• **Provided information**
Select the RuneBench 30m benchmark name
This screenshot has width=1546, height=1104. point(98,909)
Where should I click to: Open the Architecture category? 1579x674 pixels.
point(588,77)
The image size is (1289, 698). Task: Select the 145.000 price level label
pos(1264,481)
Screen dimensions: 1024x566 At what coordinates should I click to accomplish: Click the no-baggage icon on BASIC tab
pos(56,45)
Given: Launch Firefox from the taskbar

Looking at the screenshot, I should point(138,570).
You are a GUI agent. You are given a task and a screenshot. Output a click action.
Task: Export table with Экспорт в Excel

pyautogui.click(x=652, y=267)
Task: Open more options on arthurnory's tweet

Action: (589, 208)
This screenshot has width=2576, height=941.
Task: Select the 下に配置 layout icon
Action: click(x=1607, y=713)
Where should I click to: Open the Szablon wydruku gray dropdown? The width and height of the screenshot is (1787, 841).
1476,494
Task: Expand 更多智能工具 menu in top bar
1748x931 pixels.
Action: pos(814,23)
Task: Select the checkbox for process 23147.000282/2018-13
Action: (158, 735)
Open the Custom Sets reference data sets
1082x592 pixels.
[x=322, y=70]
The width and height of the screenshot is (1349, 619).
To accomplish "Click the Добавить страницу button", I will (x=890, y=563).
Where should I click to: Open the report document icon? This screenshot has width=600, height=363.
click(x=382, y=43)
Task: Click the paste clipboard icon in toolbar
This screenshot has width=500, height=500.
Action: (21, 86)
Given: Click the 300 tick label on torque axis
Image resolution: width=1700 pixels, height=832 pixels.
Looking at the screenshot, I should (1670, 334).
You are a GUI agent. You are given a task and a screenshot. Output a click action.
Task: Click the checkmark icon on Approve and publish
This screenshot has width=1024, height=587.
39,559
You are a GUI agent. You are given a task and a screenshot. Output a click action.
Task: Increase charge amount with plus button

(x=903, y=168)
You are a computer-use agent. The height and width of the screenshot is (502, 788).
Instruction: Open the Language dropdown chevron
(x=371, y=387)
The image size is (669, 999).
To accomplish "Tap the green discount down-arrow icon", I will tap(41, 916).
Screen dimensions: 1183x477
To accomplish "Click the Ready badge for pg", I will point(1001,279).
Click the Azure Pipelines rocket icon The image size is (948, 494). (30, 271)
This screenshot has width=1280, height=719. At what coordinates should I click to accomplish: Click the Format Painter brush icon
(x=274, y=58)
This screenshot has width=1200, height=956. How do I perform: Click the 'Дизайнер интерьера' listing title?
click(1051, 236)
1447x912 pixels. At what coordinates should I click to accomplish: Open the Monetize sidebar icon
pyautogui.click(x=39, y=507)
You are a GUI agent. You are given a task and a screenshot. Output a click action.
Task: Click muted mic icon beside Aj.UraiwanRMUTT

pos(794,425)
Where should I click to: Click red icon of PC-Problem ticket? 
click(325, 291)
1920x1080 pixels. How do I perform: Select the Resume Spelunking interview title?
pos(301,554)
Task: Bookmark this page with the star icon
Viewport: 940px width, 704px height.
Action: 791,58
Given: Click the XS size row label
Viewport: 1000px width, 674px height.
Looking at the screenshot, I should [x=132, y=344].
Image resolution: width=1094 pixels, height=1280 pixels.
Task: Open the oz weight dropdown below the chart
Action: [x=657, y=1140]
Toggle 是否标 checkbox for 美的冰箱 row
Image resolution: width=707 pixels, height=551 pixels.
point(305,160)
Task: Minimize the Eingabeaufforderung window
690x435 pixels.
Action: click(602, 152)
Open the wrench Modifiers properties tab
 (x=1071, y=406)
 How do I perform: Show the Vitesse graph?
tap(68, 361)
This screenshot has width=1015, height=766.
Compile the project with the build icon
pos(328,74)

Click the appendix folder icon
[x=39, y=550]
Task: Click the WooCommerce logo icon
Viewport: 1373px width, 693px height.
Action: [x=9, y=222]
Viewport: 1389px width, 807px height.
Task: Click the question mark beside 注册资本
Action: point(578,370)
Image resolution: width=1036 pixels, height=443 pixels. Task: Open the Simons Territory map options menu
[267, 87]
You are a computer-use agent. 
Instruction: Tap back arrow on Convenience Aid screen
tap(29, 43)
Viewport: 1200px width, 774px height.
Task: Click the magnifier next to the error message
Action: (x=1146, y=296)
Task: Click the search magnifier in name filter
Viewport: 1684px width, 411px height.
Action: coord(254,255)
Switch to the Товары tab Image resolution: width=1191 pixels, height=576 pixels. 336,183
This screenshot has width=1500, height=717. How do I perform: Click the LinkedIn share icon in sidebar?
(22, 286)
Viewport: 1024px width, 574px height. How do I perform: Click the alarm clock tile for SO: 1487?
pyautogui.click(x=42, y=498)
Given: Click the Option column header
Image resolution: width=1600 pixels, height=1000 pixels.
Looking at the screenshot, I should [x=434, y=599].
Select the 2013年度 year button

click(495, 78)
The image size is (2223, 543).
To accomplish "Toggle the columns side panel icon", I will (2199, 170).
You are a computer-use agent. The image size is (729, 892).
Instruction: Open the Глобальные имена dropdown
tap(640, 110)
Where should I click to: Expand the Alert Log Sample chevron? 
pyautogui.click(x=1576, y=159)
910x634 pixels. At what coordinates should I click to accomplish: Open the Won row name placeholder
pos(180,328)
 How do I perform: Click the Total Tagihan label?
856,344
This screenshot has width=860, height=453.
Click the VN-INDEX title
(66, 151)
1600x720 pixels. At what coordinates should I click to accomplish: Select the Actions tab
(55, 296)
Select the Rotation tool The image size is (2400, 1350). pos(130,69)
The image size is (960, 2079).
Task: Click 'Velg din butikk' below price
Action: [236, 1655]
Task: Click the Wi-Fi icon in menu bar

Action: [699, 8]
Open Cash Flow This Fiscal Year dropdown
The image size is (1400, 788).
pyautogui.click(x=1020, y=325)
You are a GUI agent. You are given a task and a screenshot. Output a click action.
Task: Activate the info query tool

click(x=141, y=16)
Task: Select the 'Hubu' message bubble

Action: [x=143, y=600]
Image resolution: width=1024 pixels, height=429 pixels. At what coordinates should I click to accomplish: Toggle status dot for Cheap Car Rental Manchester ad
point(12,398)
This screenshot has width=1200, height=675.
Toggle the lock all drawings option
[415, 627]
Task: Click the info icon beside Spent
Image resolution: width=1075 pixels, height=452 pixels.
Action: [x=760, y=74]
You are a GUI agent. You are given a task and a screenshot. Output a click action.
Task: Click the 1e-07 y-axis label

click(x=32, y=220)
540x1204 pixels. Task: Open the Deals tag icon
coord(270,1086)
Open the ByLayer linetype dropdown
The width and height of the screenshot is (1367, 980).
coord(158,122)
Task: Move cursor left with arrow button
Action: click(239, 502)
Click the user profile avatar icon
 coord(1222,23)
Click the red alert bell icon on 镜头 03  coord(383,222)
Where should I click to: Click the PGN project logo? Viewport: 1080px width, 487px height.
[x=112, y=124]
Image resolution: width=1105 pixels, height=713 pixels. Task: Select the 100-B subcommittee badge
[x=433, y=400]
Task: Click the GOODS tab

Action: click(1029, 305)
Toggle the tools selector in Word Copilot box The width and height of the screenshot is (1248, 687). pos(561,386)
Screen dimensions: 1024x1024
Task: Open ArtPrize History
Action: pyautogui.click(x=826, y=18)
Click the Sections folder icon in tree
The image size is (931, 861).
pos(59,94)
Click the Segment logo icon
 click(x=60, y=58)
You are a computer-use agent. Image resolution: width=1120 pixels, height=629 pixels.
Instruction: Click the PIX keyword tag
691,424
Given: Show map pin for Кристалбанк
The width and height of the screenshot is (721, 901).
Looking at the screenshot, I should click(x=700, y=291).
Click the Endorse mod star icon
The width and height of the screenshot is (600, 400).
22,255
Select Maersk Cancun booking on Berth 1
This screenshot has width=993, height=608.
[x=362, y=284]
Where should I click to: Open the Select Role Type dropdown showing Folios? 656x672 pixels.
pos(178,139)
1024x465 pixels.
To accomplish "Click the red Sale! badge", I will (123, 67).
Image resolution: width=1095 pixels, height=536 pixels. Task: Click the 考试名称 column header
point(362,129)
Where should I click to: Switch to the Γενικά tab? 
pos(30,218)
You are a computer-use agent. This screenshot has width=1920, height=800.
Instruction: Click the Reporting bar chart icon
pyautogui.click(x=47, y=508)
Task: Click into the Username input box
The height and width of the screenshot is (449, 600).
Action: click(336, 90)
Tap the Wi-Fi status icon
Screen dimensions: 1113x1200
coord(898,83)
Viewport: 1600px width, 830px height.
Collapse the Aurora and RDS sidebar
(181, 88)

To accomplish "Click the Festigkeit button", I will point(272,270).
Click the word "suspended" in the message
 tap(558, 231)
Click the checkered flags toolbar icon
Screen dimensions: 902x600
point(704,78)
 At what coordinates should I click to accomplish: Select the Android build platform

• **Work to complete**
Retype word for word everything in the listing above from the line that holds "Image resolution: width=707" down to the line that holds "Task: Click the WooCommerce logo icon". Keep both end lines and leave out the rest.

• **Solution for this problem**
Image resolution: width=707 pixels, height=551 pixels.
point(305,160)
Task: Minimize the Eingabeaufforderung window
690x435 pixels.
Action: click(602, 152)
Open the wrench Modifiers properties tab
 (x=1071, y=406)
 How do I perform: Show the Vitesse graph?
tap(68, 361)
This screenshot has width=1015, height=766.
Compile the project with the build icon
pos(328,74)

Click the appendix folder icon
[x=39, y=550]
Task: Click the WooCommerce logo icon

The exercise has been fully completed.